Fortunately, the Home School Legal Defense Association (HSLDA) has been largely successful in keeping the wild dogs of the NEA at bay.  But one can be sure that the NEA will keep trying, and there are many legislators who are beholden to that powerful organization for their support. So it behooves homeschoolers to be ever alert about what is going on in their state legislatures.  It also behooves homeschoolers to rally as much support from their fellow citizens as possible, since many local school superintendents think they have a right to impose their own regulations on the homeschoolers in their communities, despite state laws to the contrary. Every community has its own would-be dictators.

There are many things that homeschoolers can do to gain the support of their neighbors. First, they should inform their fellow citizens that homeschooling costs them nothing. In fact, it saves the taxpayers the cost of educating homeschooled children in the public schools.  his is no small matter considering how much money home owners pay in real estate taxes just to pay for the public schools in their communities. And, as we all know, educators are always clamoring for more money.

Here are some ideas on how to promote homeschooling. 1. Arrange for an exhibit of home-education books and materials at your local public library. Volunteer to man a table in the library during that day so that you can answer questions that people may ask. Most libraries have a meeting or conference room in which a talk or a power-point presentation can be given. Be sure to have an adequate supply of leaflets and free literature to distribute. A good time to have this exhibit would be a few weeks before the local or state homeschool convention takes place, so that you could encourage potential homeschoolers to attend the convention and see for themselves all of the materials available and hear some of the talks given by inspirational speakers.

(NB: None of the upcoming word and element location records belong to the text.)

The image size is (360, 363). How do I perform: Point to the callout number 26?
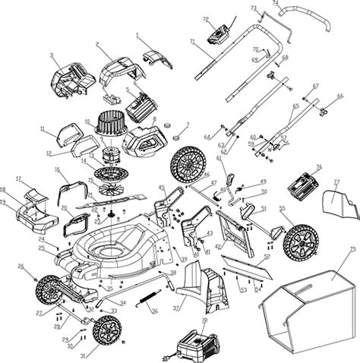(x=21, y=266)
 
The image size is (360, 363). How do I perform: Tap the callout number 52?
(x=267, y=258)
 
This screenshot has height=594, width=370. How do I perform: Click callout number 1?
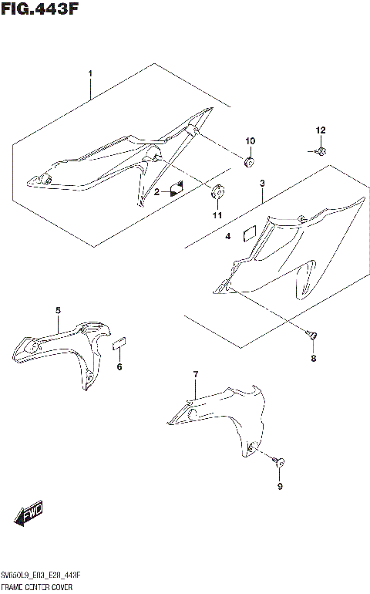pyautogui.click(x=90, y=74)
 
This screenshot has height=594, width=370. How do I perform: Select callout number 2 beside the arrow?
pyautogui.click(x=156, y=191)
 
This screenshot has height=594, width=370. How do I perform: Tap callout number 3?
pyautogui.click(x=262, y=184)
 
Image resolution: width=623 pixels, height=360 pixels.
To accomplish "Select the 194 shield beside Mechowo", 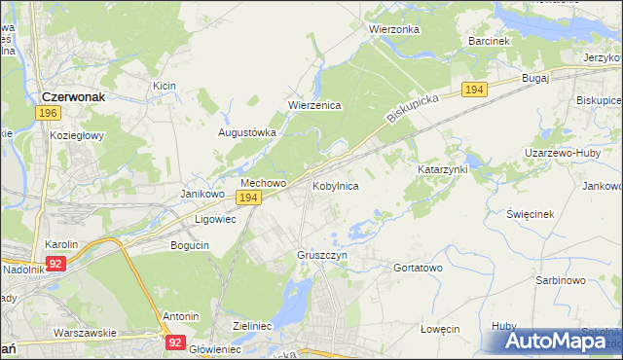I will coord(248,198).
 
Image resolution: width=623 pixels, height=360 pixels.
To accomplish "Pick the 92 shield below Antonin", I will coord(175,342).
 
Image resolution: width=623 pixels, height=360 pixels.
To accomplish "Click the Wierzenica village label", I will coord(313,106).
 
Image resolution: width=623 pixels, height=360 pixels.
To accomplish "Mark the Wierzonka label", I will coord(394,29).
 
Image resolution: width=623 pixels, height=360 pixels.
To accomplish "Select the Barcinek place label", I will coord(489,42).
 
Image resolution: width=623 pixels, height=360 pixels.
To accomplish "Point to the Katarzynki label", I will coord(443,169).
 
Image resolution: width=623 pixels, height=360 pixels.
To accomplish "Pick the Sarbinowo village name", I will coord(560,280).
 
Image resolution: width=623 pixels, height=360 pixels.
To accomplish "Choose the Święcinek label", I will coord(531,214).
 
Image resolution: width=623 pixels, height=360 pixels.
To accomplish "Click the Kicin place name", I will coord(164,87).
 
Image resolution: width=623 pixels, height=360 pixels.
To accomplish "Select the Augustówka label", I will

2.  Just as important as reaching the public is, so is reaching your lawmakers. So visit the State  legislators and present them with homemade cherry pies. The cherry pie will remind everyone of George Washington and the famous incident with the cherry tree. Home-baked cookies or sweet buns might do just as well as the pie, especially if you want to hand out as many items as possible without breaking the bank. Also give them some literature explaining the benefits of homeschooling to the children, the family, and the community. These lawmakers should be reminded that parental rights and educational freedom are important values in a free society.

Also, visiting the legislature is a good lesson in government for your children. Make it an important event and let the local media know about it well in advance so that TV cameras will be there for the six o’clock news. That’s when your neighbors will be able to see how well your children behave when giving lawmakers cookies or pies.

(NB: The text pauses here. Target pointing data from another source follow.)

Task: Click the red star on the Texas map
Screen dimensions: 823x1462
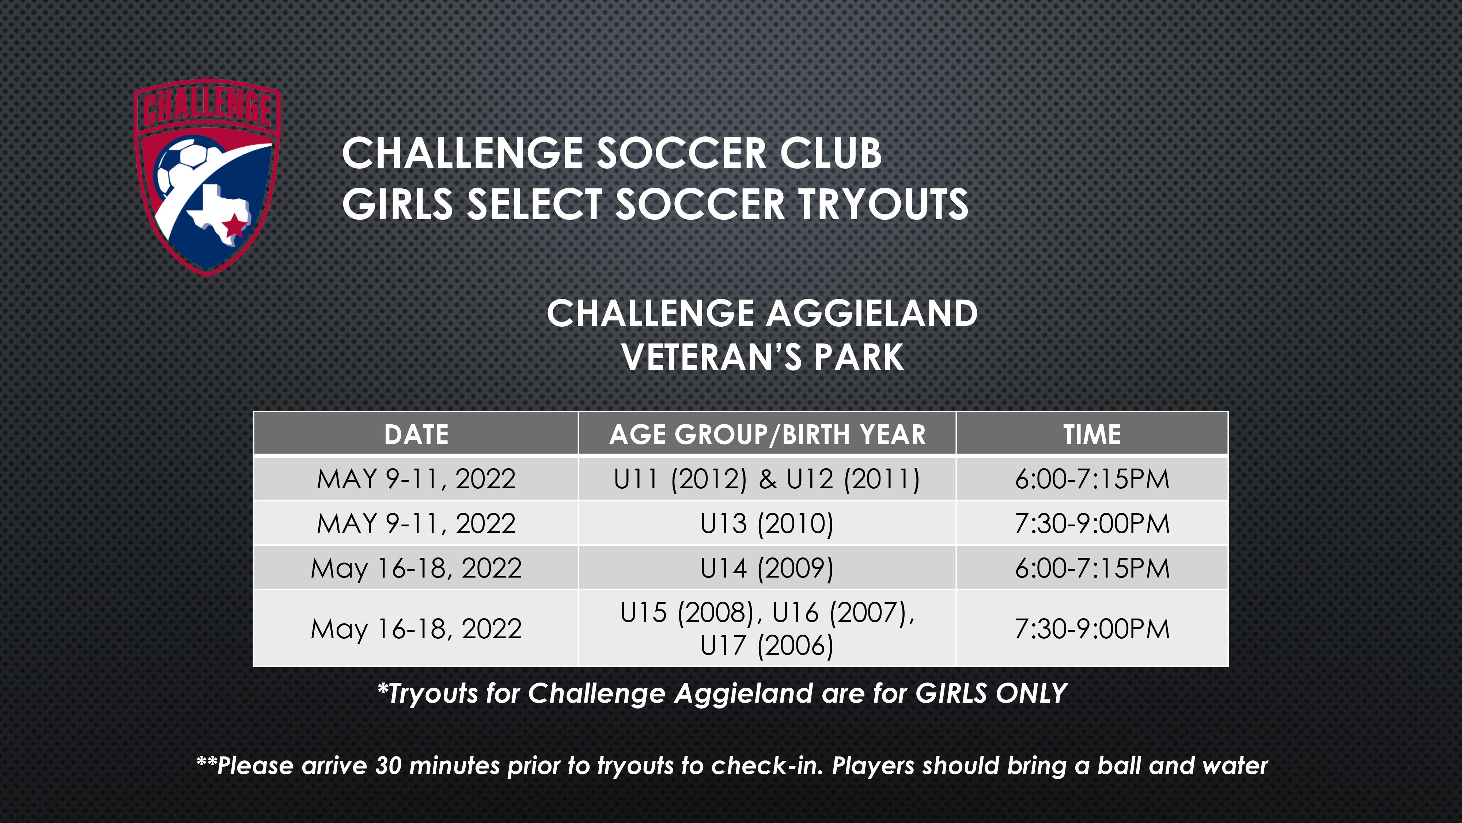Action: pos(233,227)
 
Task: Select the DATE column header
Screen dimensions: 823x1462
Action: pos(416,435)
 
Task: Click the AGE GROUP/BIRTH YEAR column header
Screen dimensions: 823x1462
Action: pos(767,435)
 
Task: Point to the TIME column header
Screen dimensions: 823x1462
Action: pos(1092,435)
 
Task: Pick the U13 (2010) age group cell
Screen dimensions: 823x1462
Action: pos(767,523)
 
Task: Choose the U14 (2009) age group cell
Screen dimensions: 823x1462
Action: pos(767,568)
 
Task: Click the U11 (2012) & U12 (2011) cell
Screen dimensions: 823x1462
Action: pos(767,479)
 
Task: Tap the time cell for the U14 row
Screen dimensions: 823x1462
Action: pos(1092,568)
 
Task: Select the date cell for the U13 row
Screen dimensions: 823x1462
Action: pos(416,523)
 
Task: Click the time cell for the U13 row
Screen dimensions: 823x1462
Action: pos(1092,523)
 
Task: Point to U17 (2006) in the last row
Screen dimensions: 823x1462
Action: pos(767,645)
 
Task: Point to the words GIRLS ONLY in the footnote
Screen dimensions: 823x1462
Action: pos(991,693)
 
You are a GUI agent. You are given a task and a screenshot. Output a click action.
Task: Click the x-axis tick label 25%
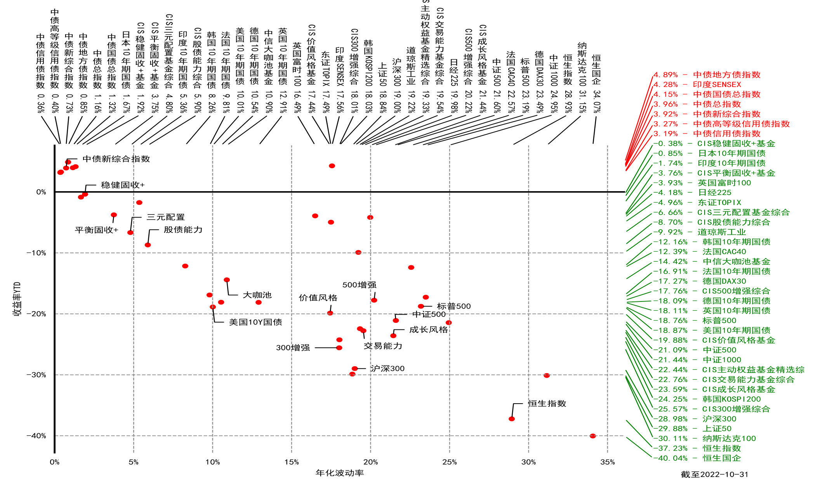click(449, 462)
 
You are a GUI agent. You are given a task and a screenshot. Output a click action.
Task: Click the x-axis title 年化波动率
click(339, 473)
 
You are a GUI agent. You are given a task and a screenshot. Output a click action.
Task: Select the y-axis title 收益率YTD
click(17, 299)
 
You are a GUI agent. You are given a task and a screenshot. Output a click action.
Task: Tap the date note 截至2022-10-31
click(714, 474)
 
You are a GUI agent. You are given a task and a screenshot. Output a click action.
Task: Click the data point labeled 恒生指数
click(512, 419)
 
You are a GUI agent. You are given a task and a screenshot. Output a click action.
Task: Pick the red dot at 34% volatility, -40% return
click(592, 436)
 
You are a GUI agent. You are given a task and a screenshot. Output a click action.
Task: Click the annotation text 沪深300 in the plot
click(387, 368)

3.  Get to know people in the local media — the local newspaper, radio talk show,  and TV station’s news department. Most people in the media are sympathetic to homeschoolers who manage to win spelling and geography bees. So treat them as potential friends. Tell them of the homeschool convention coming up or actually give them a write-up of an event that is newsworthy. 

4.  Develop good debating skills. You will inevitably encounter people who oppose home education for any number of reasons, and you ought to be able to counter their negative views with positive arguments of your own. Well-meaning people who are simply ignorant of the great benefits of homeschooling may be open enough to have their views questioned and changed. But you will also find those who are part of the education establishment and are so committed to a statist philosophy of government that no amount of eloquence on your part will be able to budge them. But what you can learn from them is how better to hone your own arguments with those who will listen.

5.  If the weather is nice you can invite local dignitaries, ministers, school-board members, and public school teachers to a homeschooling cookout and open house. Have homeschooling parents explain the benefits of home education and have the children recite their own poetry or give readings. The purpose of such an event is to win friends and influence people.

6.  Organize a homeschool crafts fair at your church or community center.  You might combine it with a yard sale to attract the public and talk with them about homeschooling their own children.  You should not be afraid of proselytizing others to become homeschoolers, for you are persuading them to adopt a great new, wholesome, family lifestyle.

7.  Have your homeschooled children visit the elderly, in their homes or at senior centers or in a retirement or nursing home, and present them with cookies. Senior citizens appreciate visits from the younger generation. Make sure that some of your cookies are sugar-free for those seniors who are diabetic. You might arrange for your youngsters to volunteer helping the elderly once a week or once a month. These senior citizens often have interesting life stories to tell. The best way to learn about the past is to get to know those who lived in it. War veterans have lots of stories to tell.

I’m sure you can think of other things to do to promote homeschooling and the concept of educational freedom. It is in your interest to make sure that the public has a positive view of the homeschool movement, even though they may be sending their own children to the public schools.

Build up your own library of good homeschool books, which you may want to lend out to your friends and neighbors. Our country is on the brink of changing from a constitutional republic to a socialist democracy. But socialism and homeschooling are incompatible, for under socialism the state becomes the educator of everyone. So, homeschoolers must also get involved in politics, for the future of their freedom depends on who the public votes for. Despotic regimes are often elected democratically by a public unaware of the consequences of their votes. But when they eventually find out, it may be too late to avoid the disaster ahead.

But homeschoolers have the sad duty to be the canary in the coal mine, sensitive enough to  threats against freedom, so that they can warn their friends and neighbors about the dangers of ever growing despotic government.